The Kingdom of the Little People is one of China's more unusual tourist attractions. Established in 2009, it was created as a secure place of employment for people with dwarfism who are often shunned in China's superstitious culture - but some have criticised it for isolating staff from society.
As I arrive at the Kingdom of the Little People, a welcome party emerges through the mountain mist looking anything but unhappy and exploited.
"Guards" are standing there in medieval costumes with plastic shields. Dancers, heavily made-up, smile and wave politely at the 50 or so guests who have arrived for the morning show. Through an interpreter I am told there is a fire service, a police force, a parliament and a democratically elected ruler. Those who can't dance or perform are given jobs in security, handicrafts, catering or cleaning.
It all seems rather better organised than the nearby city of Kunming, a city that's keen on ambition and natural beauty, but with an infrastructure that doesn't seem to have matched its recent growth. Plush hotels have high definition flat-screen TVs, but no heating. Motorways lie half-finished. The public toilets are OK with liquids but won't, you're warned, accept solids.
The village of those of restricted growth has plastic mushroom houses like something from a 90s Nintendo game. They sit on a small hillock from where the performers file out for their daily parade. The people don't actually live in those fungal dwellings but in heated dormitories some distance away.
In the parade, the performers flank the emperor. He's an elderly man who waves at his subjects from beneath a black cloak.
The community only allows those under a certain height to live here. And bizarrely, the stray dogs are tiny - packs of Chihuahuas and Papillons. An enthusiastic presenter details the day's events on a microphone and the singers make up for a lack of vocal skill with boundless enthusiasm.
The visitors here, mainly Chinese tourists, take photos and cheer as the performers take part in folk dances, gymnastic displays and muscleman shows. A chap with large biceps makes a grand show of lifting weights bigger than he is.
The audience laughs at a drag queen, who throws a silicone breast implant into the crowd. They respond by showering him with roses. The tourists have their picture taken with the entertainers - the shortest the most popular - before they are invited to have tea in the small houses.
The bosses here are keen for me to meet as many residents as possible. They insist there are no secrets. The people living here certainly appear happy and relaxed. I learn that in most places in China they meet no-one else of their height. Here they are accepted and are given language classes, fitted clothes and an agreeable wage.
I meet one of the presenters Xiao Xiao - or Little Little - who has a boyfriend here and is happy. She says only a few of the 200 residents have left and that was largely because they were homesick.

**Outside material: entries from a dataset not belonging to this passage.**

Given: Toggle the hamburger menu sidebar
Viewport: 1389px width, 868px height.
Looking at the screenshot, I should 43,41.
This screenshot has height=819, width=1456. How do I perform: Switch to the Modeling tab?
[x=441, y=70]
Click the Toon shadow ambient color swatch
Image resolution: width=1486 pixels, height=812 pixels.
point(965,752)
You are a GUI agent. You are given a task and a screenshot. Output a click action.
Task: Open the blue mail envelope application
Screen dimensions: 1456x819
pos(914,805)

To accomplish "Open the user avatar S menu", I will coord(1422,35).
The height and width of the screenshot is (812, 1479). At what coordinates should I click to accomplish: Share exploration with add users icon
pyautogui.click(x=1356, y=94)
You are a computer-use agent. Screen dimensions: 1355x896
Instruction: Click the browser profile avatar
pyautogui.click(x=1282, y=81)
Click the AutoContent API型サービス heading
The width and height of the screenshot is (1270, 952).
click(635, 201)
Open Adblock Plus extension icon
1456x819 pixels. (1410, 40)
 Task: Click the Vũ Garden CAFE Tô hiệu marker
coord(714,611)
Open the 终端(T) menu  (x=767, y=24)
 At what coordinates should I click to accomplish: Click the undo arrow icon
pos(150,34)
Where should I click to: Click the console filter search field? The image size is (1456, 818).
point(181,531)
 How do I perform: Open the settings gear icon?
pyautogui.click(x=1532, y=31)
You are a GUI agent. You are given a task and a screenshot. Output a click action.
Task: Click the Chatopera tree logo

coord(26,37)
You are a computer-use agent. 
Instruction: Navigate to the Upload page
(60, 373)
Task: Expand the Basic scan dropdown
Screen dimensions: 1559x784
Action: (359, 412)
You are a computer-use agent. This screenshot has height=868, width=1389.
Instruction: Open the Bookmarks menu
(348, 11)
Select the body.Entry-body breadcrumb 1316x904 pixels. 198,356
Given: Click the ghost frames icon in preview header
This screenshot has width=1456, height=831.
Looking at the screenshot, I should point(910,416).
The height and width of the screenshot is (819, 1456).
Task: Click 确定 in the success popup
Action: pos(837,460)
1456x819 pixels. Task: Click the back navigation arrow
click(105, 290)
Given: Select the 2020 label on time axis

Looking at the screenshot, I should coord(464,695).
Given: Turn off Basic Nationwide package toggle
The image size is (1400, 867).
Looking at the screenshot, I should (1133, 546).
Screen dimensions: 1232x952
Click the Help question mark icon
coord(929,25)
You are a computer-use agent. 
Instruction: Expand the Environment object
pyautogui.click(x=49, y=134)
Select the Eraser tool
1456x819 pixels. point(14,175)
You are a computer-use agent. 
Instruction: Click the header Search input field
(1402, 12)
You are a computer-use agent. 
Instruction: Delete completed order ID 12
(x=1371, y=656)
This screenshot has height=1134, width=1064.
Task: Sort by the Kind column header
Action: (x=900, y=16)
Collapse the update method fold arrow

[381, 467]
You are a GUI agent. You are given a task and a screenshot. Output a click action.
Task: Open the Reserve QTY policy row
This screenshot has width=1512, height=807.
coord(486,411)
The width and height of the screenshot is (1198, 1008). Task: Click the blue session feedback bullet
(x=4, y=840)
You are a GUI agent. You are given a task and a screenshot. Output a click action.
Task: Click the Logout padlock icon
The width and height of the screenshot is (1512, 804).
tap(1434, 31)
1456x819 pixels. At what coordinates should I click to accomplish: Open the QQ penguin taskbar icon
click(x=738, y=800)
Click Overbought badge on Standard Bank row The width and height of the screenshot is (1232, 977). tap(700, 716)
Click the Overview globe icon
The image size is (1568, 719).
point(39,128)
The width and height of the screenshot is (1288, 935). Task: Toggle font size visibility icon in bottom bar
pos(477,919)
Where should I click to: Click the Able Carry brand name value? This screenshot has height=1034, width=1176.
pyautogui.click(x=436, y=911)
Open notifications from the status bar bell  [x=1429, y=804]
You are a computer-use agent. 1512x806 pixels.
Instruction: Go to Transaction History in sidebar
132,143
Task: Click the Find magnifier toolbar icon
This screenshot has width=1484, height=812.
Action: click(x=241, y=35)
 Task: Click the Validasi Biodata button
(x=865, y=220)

Previously, she tells me, she used to sing on top of bars for small change and drunks would grab at her or throw drinks. Now she sings on a proper stage - people applaud politely and throw flowers.
Another woman tells me she left a toxic job in a smelting factory to come here. Others begged or thieved. Few jobs, it seems, are open to people with dwarfism in China.
The taunts or aggression that many of these people suffered elsewhere just don't happen here.
I make a number of visits to the Kingdom in the three days I'm in this part of China, and while the visitors cheer and take photos they all seem particularly polite.
And gradually it becomes clear that, for those living here, sex and love are big attractions. Previously, many had struggled to find relationships but here there have been several marriages and inevitably children, all happily celebrated. There are no locks on the doors - I'm told there's no crime. Any disputes, marital or otherwise, are solved by the elected council.
The stage and publicly facing aspect of their lives are gaudy, almost tacky. This is like a Santa's grotto of naff attractions. But in the private quarters beyond, where they spend most of their lives, there's privacy and respect.
Before I go, I have another chat with Xiao Xiao who says wherever she goes, here or in the world outside, people are fascinated by her height. But I can't help wondering whether being gawped at for four hours a day is a fair exchange for a life of increased security and a little happiness.